> [TASK DIRECTIONS]:
Beginning with the line that holds "900x686 pixels.", retype the rest of the listing exactly, last line included.

> [PROVIDED RECORDS]:

◆ ◆ ◆

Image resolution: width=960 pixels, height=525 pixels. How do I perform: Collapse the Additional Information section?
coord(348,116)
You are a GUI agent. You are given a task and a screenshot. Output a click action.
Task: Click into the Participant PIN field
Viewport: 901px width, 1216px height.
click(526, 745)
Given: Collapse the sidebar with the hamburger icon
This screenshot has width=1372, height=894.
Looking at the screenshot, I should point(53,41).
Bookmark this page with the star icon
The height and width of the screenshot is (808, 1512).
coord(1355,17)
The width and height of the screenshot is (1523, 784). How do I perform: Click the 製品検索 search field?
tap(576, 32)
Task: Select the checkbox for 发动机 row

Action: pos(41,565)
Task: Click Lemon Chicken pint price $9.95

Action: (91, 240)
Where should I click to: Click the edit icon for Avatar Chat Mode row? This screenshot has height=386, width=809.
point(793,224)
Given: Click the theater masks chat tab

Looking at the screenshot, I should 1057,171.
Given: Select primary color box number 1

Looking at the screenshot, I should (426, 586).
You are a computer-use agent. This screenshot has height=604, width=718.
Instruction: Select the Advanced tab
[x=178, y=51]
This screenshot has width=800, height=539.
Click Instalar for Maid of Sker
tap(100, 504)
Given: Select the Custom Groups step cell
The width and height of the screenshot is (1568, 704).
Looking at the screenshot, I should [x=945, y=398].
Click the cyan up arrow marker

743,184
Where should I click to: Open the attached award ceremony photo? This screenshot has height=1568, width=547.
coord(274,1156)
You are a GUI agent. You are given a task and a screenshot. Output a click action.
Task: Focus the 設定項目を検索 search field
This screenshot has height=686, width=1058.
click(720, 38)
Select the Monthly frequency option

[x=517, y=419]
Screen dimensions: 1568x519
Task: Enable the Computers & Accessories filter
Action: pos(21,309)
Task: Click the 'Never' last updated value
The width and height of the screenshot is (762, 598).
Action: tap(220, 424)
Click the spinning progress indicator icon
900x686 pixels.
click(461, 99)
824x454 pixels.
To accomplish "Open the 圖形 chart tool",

◆ ◆ ◆

> [EXERCISE ANSWER]:
900x686 pixels.
click(461, 99)
824x454 pixels.
To accomplish "Open the 圖形 chart tool",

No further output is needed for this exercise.